実はオークション出品契約には小さな字で、出品される美術品に対して第三者の異議申し立てが発生しない、質権が設定されていない、という縛りを出品者に設けている。そのためこの条項に結果として違反し、異議申し立てがあると、オークション出品が中止されたり、支払いが紛争解決まで凍結されたりすることがあるのだ。
また、場合によっては異議申し立てがあっても、オークションは開催し、売買代金は中立な立場の弁護士などが預かり、紛争当事者同士の話し合いや裁判で分配を決定するという方法も時に見られる。
しかし筆者の経験した2度の差し止めでは、半年程度で当事者同士で解決しており、最高裁まで争い、支払いが5年以上に及んだケースは経験がない。ある意味、このルノワールは大変不幸なケースであった。
本来であれば異議申し立てをした人物の曖昧な資料を精査して、絵画の同一性の検証をオークションハウスのリーガルデパートメント(法務部門)あたりが素早くできれば良かった。第一、盗難美術品としてのチェックはされていたはずで、このルノワールは国際的にはまったくのシロであったわけだから。

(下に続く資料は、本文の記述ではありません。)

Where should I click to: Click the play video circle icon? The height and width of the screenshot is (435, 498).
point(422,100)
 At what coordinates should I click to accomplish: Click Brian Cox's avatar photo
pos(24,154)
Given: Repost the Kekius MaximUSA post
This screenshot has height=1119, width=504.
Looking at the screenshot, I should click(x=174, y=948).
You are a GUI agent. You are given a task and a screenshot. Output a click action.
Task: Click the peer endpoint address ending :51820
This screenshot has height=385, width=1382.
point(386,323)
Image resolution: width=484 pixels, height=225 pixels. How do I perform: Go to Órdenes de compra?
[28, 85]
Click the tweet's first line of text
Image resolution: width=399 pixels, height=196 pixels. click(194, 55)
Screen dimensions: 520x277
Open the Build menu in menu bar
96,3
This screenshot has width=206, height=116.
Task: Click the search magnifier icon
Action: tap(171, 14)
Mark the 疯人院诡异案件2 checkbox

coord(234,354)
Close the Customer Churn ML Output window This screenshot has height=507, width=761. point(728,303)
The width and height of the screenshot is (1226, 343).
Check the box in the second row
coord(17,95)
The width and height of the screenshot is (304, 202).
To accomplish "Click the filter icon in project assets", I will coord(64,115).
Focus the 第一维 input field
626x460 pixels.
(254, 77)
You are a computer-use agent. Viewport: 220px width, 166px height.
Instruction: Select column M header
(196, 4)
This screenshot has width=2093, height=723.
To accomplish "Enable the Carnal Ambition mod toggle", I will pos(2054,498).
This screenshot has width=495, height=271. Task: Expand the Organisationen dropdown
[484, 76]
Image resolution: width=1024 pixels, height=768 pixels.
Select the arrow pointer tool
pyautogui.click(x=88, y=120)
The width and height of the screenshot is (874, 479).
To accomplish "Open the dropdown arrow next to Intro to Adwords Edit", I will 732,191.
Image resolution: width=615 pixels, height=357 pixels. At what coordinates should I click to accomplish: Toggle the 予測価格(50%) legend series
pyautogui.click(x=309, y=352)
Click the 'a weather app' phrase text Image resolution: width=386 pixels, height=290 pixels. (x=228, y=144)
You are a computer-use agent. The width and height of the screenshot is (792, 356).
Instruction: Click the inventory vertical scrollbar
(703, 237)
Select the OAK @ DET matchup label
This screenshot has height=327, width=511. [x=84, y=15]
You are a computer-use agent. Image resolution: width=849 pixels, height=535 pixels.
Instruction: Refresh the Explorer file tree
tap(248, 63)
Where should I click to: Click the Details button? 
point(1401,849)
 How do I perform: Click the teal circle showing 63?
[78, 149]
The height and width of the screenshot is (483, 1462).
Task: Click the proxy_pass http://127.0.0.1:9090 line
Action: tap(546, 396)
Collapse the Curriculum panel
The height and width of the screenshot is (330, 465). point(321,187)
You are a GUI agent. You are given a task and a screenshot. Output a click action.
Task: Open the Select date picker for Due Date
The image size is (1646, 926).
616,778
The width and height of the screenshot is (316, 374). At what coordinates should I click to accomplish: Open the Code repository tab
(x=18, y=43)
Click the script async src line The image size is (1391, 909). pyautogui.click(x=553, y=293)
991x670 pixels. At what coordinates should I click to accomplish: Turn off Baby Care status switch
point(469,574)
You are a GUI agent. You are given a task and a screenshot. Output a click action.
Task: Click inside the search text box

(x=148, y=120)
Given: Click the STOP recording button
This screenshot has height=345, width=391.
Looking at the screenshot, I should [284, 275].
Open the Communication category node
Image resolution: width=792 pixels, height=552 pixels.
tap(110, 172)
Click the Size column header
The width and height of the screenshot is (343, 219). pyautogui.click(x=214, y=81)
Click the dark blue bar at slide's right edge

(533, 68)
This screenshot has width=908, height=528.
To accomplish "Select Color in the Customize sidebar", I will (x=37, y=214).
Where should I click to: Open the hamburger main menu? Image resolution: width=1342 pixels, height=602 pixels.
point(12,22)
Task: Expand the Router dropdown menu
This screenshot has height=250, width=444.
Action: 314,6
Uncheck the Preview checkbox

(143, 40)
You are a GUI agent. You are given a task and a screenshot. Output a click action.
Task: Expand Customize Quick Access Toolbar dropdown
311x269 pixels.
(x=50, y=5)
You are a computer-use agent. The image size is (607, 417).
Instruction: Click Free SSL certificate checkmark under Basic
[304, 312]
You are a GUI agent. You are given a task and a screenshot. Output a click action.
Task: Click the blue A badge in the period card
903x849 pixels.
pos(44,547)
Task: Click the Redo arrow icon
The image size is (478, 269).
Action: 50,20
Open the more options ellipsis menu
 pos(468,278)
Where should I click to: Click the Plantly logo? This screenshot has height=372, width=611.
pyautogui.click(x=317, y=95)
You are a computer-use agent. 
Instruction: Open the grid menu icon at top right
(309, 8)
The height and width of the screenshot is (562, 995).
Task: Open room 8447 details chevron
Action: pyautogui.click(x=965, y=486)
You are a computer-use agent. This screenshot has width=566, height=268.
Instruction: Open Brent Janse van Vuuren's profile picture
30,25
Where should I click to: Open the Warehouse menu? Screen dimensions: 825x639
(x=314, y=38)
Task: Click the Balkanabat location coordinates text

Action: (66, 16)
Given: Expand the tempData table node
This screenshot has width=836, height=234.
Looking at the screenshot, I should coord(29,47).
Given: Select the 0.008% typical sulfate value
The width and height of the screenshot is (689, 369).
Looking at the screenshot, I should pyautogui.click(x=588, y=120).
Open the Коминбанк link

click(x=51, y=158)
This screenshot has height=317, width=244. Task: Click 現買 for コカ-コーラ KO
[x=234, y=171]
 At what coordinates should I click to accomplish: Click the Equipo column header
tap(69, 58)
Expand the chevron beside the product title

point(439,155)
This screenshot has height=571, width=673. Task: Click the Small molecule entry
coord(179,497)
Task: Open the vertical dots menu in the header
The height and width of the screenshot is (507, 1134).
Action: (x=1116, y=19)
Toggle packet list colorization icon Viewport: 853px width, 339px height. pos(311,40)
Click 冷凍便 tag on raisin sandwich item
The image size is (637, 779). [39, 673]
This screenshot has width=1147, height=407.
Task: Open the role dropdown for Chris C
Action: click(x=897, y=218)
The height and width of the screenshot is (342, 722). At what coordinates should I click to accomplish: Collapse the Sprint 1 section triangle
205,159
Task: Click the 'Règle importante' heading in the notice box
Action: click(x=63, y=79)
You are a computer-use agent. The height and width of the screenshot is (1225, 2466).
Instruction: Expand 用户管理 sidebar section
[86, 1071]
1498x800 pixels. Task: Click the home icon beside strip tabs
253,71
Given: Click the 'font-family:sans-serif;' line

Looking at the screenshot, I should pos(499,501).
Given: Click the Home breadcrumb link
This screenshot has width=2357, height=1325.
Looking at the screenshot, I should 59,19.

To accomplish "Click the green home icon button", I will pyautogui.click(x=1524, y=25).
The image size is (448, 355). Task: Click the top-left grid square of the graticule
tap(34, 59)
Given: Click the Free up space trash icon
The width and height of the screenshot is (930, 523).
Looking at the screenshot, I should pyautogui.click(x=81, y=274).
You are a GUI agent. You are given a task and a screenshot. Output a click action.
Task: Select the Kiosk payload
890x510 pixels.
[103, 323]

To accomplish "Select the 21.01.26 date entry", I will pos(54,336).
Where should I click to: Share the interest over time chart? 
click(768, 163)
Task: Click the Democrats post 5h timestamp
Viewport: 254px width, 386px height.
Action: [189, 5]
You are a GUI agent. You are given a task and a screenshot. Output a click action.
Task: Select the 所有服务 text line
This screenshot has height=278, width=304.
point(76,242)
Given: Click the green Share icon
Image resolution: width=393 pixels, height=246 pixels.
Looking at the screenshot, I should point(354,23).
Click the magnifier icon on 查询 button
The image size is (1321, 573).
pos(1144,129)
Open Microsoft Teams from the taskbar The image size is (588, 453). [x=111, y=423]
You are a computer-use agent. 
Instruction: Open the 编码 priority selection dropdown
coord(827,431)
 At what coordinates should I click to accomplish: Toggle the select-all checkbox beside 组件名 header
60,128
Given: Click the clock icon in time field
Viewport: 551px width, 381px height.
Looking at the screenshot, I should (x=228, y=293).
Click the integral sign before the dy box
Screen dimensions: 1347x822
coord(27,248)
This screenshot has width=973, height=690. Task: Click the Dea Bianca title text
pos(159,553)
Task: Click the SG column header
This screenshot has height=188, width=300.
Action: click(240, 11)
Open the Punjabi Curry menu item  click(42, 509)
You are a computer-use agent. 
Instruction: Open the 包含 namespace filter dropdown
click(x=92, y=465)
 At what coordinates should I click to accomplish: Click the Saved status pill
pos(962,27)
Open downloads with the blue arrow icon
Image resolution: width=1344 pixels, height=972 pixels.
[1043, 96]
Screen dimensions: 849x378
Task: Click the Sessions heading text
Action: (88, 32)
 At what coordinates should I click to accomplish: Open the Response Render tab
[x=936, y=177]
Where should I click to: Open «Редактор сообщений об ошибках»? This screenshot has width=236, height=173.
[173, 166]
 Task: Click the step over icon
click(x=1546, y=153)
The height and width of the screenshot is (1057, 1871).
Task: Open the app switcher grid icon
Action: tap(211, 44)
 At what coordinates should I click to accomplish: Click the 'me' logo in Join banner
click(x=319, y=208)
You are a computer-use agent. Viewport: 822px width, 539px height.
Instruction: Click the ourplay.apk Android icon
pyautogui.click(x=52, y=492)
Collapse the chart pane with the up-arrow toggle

さらにここで異議申し立ての手続きをした当該弁護士事務所の責任も重大である。また、オークションハウスの本音としては、リーガルケースに巻き込まれ、泥をかぶるのが嫌なのはサザビーズもクリスティーズも同じである。従って、異議申し立てには応じることが多く、売買代金をフリーズしてしまいがちである。
ちなみに贋作が販売された場合は、オークションハウスが認める公的な機関による売買後、5年以内の異議申し立てが受け付けられることがある。その場合には買い手には返金に応じ、出品者は作品を引き取り、この責務を負うことになる。このように、オークションでの売買規則を知り尽くしていても紛争に至るケースはごく少数だが、存在する。
あまりにお粗末な日本の美術品売買での法制度
ここでもう一つ、日本の美術品売買での法制度の問題点もあげておこう。
国内で警察組織、特に公安が管轄している古物営業法では、古物台帳への取引内容の記載が義務付けられてはいるものの、写真の掲載などが義務付けられていない。また、盗難美術品の捜査には、お触書のようなまるで江戸時代を彷彿とさせる時代遅れな手法でしか捜査をしていないという、国際的にはまったく通用しないお粗末な捜査手法、法体系という現実がある。